Limit your main containing div’s (or body’s) min-/max-width to a comforting value in ems. If you set up the maximum width in another unit, you will pretty soon get horizontal scrollbars to display, which you - the conscious designer - hate with the bottom of your heart. While setting min-width is optional, you don’t want the design to grow too large with people on small monitors/resolutions, thus setting max-width in em units is a good idea.
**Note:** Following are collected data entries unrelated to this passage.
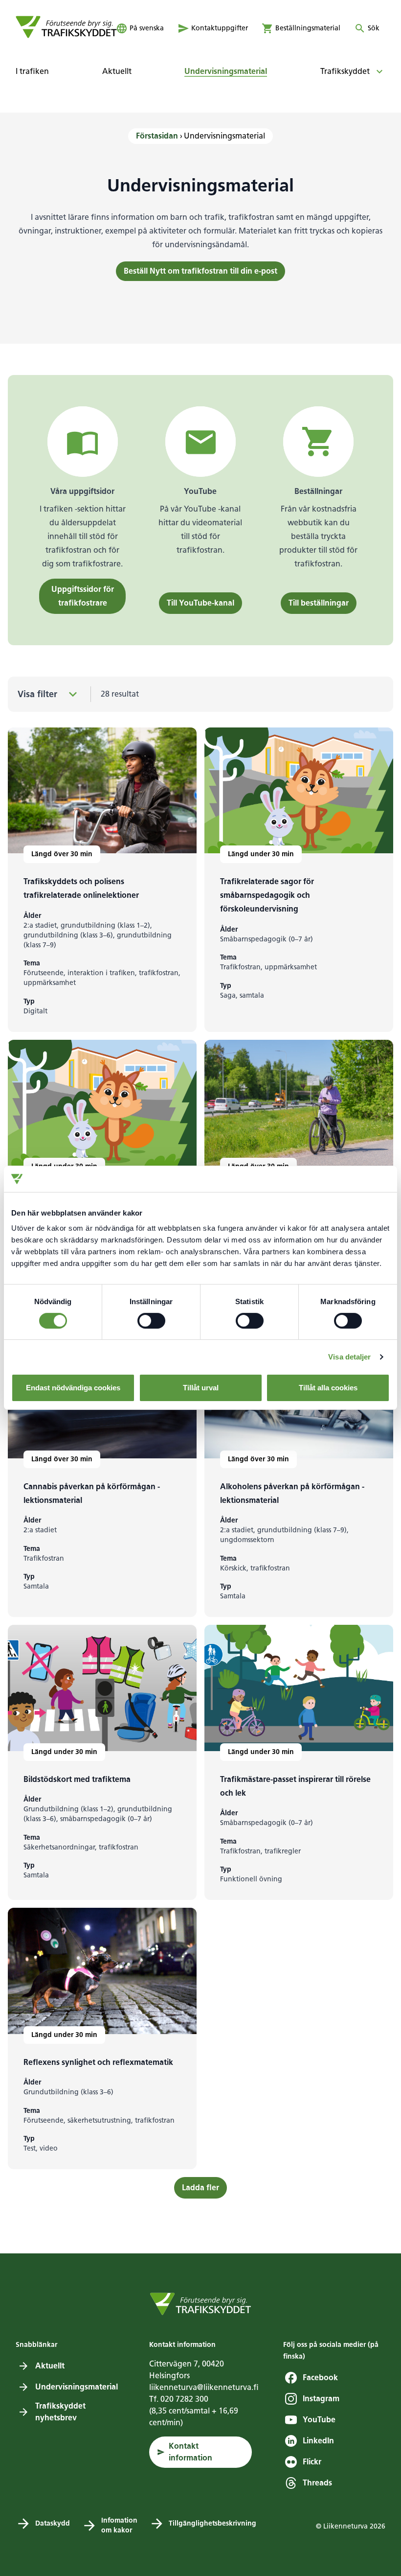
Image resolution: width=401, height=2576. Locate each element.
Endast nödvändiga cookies (73, 1387)
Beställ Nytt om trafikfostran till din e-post (200, 271)
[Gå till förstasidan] (66, 27)
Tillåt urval (201, 1387)
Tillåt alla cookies (328, 1387)
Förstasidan (157, 136)
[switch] (151, 1321)
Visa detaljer (349, 1357)
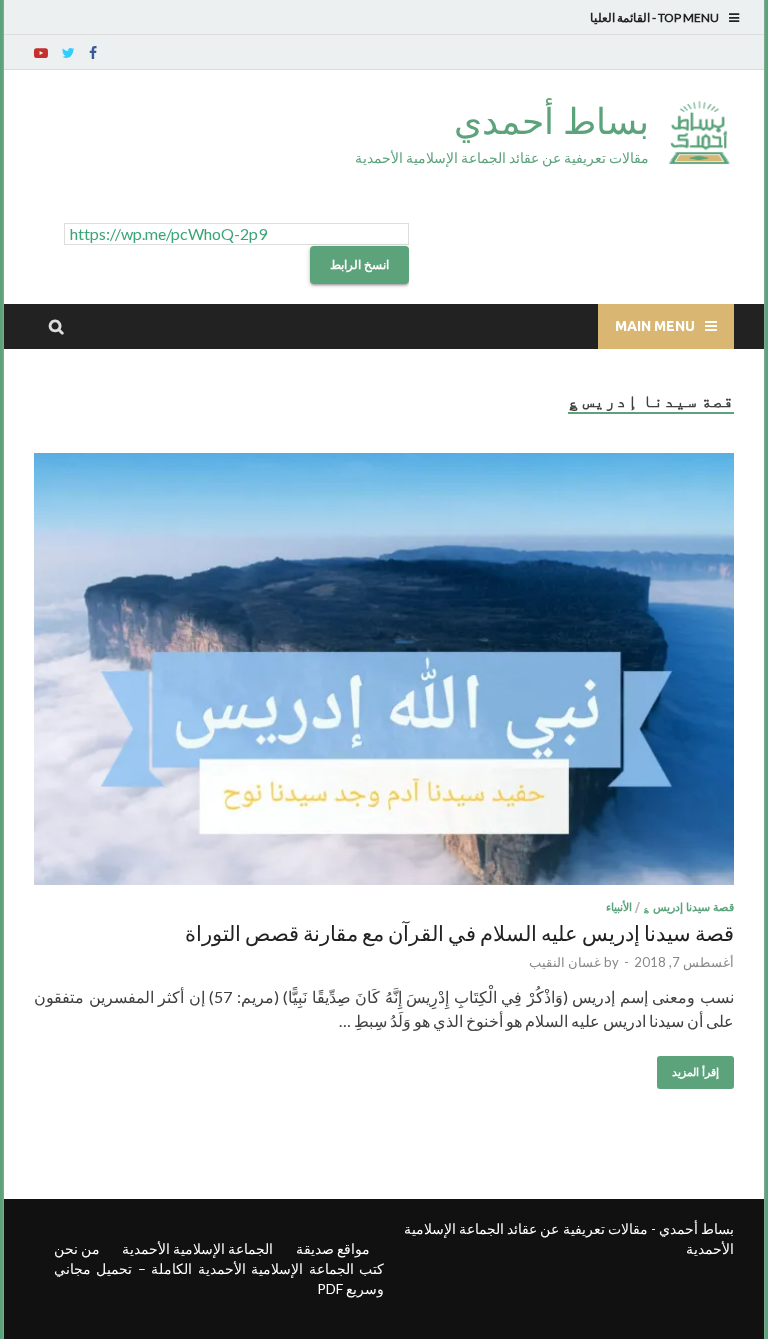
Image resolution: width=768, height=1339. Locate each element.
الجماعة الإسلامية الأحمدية (197, 1248)
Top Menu (688, 17)
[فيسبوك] (93, 53)
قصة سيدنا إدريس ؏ (688, 907)
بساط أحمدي (551, 120)
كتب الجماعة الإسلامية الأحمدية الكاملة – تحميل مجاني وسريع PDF (219, 1278)
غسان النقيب (565, 962)
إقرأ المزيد (695, 1072)
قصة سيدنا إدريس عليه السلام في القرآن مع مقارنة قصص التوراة (459, 932)
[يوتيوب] (41, 53)
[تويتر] (68, 53)
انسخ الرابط (359, 264)
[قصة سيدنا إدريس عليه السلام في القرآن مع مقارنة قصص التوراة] (384, 672)
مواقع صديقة (333, 1248)
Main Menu (655, 326)
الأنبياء (619, 907)
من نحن (77, 1248)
Unsurprisingly this doesn’t work on IE6 and below, so you’ll have to use an expression — or dynamic property if you will — to set the min-width and max-width values:
#container {
/* set min-width for ie6 */
width: expression(document.body.clientWidth < 742 ? "740px" : "auto" );
}
#container {
/* set max-width for ie6 */
width:expression(document.body.clientWidth > 1202 ? "1200px" : "auto");
}
#container {
/* set both min-width and max-width for ie6 in one declaration*/
width: expression(document.body.clientWidth < 742 ? "740px" : document.body.clientWidth > 1202 ? "1200px" : "auto");
}
4. Percent your columns carefully!
Set up your sidebar(s) and content columns in percents, like 25% for the sidebar and 75% for the content. You can also max-width your sidebar in ems (or pixels in some cases) to keep it getting too wide on large monitors. You may want to add padding to your columns in percents, but if variable paddings — as you resize text — bother you, you may want to add an extra div inside the main column divs, and add padding in ems to that one. This will keep the paddings behaving gently on your cherished design.
There you have it, four tips to get you going nicely with variable-width layouts. Hope you like it and thanks for reading!

March 28th, 2008 at 11:43 pm
Very useful information
I see there are realy good tips. I am going to use some of them
March 29th, 2008 at 11:42 am
Thanks. Let me know if you encounter any errors or inacuracies in my article. I am always looking to improve content on my site.